**INPUT RECORDS**
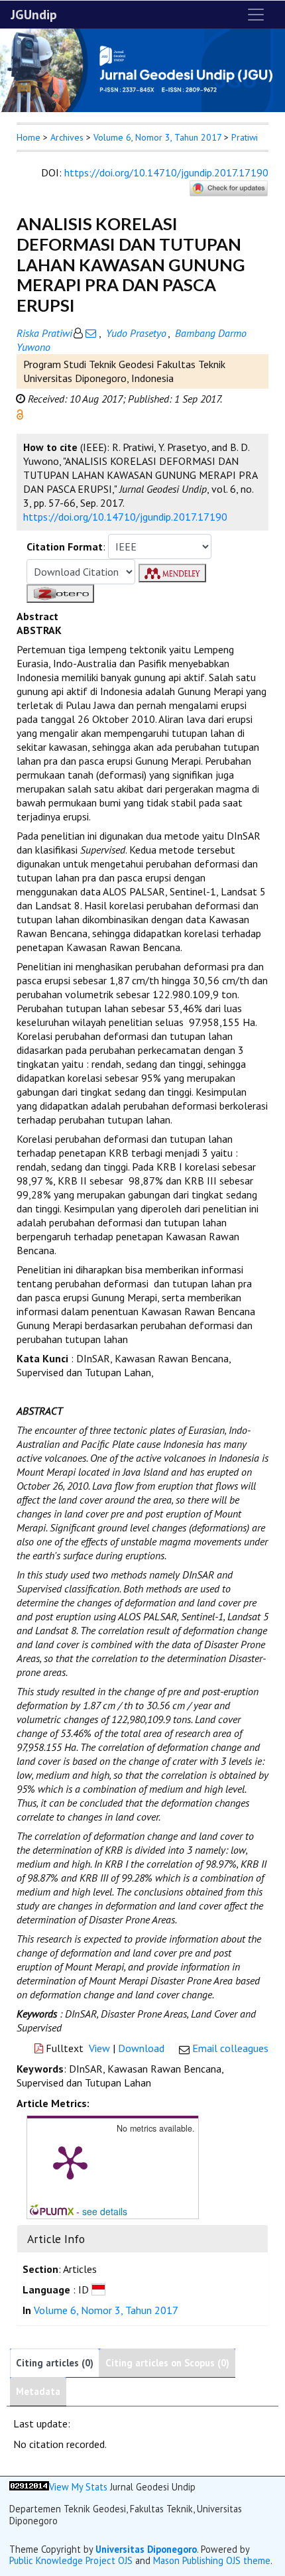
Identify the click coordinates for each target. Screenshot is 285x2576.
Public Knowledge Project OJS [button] (71, 2560)
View (99, 2048)
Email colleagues (230, 2048)
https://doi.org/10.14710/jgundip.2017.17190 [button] (125, 516)
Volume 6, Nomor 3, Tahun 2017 (157, 137)
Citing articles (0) (54, 2362)
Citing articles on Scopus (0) (167, 2362)
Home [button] (28, 137)
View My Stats (78, 2486)
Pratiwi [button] (244, 137)
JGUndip (34, 14)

**WHAT IS BEING ASKED**
Print every entry above again without changing a word, and omit the pictures.

**RESULT FOR THIS EXERCISE**
Identify the click coordinates for each target. Screenshot is 285x2576.
Public Knowledge Project OJS [button] (71, 2560)
View (99, 2048)
Email colleagues (230, 2048)
https://doi.org/10.14710/jgundip.2017.17190 [button] (125, 516)
Volume 6, Nomor 3, Tahun 2017 (157, 137)
Citing articles (0) (54, 2362)
Citing articles on Scopus (0) (167, 2362)
Home [button] (28, 137)
View My Stats (78, 2486)
Pratiwi [button] (244, 137)
JGUndip (34, 14)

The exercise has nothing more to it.